2° INICSA – Instituto de Investigaciones en Ciencias de la Salud – CONICET – Facultad de Ciencias Médicas – Universidad Nacional de Córdoba.
3° Centro de Investigación en Medicina Traslacional Severo Amuchástegui – Instituto Universitario de Ciencias Biomédicas de Córdoba.
4° Cátedra de Fisiología Animal – Departamento de Ciencias Exactas, Físicas y Naturales – Universidad Nacional de La Rioja.

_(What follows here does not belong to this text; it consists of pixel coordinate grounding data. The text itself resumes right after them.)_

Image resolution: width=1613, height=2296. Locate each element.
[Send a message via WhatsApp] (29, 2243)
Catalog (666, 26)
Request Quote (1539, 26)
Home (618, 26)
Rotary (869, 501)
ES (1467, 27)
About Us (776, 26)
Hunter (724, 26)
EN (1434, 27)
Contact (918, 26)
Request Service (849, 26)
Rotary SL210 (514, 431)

Exposure to adverse life events can contribute to the development of depression. The dentate gyrus (DG) of the hippocampus, known for its remarkable plasticity through neurogenesis, is one of the regions sensitive to such alterations. Hypotheses like match/mismatch attempt to elucidate how the relationship between early-life experiences and later adulthood plays a crucial role in stress coping strategies. In this study, we aimed to investigate the impact of early maternal separation (SMT) and chronic variable stress (CVS), both individually and combined, on the neural precursor population. Male rats underwent 4.5 hours of SMT between postnatal days 1 to 21. Subsequently, between postnatal days 50 to 74, the rats were exposed to a CVS protocol and concurrently treated with either the antidepressant Tianeptine (TIA) at 10 mg/kg or vehicle. The number of neural precursors in the subgranular zone of the DG was quantified using immunohistochemistry targeting SOX2 and confocal microscopy. Our findings revealed that only CVS exposure led to a significant 46% reduction in the neural precursor cell population. Furthermore, this impact was morphologically distinct, with the supra-pyramidal zone being the most affected. Interestingly, TIA was effective in restoring the number of neural precursors to control levels only in the infrapyramidal zone. Collectively, our results cannot be explained by the match/mismatch hypothesis, suggesting that alternative hypotheses must be considered.